I did not fully explain what may be an important detail 
 I had two interfaces, each assigned to a different NIC. 
 Interface1 assigned to eth0 
 Interface2 assigned to eth2 
 
 In the previous written case when first failed over to node B, Interface2 was offline and "unassigned" (was eth2). Interface 1 was assigned to eth2. 
 So when we performed the ha_daemon -c takeover back to node A, that issue on node B must have been related to having two eth0 network cards on node A. 
 So it would seem that the replication/synchronization assigned node-A-eth0 and node-B-eth0 to node A. 
 But, like I wrote, after several reboots the nodes got back in sync with the correct NIC assignments. 

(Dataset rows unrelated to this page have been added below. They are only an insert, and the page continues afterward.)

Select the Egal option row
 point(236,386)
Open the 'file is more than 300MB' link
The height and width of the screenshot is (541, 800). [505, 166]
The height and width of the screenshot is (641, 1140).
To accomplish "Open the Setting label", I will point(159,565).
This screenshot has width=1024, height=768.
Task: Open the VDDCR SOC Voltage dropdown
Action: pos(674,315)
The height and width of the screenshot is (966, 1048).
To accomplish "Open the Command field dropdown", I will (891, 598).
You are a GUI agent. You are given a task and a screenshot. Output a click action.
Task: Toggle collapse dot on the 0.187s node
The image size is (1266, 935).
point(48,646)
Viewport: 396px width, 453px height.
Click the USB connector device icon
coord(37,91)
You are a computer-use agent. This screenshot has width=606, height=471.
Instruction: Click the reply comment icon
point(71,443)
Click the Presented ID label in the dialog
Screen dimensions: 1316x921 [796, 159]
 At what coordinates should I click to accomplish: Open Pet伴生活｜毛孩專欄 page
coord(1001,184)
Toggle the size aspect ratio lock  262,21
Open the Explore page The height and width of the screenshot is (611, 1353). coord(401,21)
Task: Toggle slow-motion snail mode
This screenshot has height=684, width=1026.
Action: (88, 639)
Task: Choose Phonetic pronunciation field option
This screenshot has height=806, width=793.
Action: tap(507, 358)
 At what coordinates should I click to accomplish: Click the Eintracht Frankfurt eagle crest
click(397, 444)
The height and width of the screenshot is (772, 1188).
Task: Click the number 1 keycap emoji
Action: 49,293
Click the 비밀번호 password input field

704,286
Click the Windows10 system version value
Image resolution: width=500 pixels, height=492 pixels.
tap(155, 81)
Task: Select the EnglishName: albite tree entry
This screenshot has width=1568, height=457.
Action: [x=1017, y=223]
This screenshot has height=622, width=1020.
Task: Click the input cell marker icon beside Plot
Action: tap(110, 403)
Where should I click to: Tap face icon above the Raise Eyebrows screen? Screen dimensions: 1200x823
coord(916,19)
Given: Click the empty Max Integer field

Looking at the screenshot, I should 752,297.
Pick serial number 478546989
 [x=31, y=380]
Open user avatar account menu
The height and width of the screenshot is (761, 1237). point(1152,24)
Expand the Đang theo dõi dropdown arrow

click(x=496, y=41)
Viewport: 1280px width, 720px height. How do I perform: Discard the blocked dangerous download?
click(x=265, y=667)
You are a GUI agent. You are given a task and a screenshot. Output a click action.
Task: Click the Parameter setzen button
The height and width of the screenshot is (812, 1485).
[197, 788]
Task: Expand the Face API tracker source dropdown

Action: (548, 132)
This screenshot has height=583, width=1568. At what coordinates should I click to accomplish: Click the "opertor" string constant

 The interfaces always seems to be synchronized correctly. But the NICs available on each node were not synchronized properly. I wrote that the B node MAC addresses showed up on the A node NICs. However, as I give it some thought to why I had two eth0 NICs at the beginning, I now believe that the synchronization process was assigning NICs in the confd configuration on the other node in the pair. 
 At the command line interface it looked correct. But it would seem the confd/WebAdmin had configured A-node NICs on the B-node, and vice versa.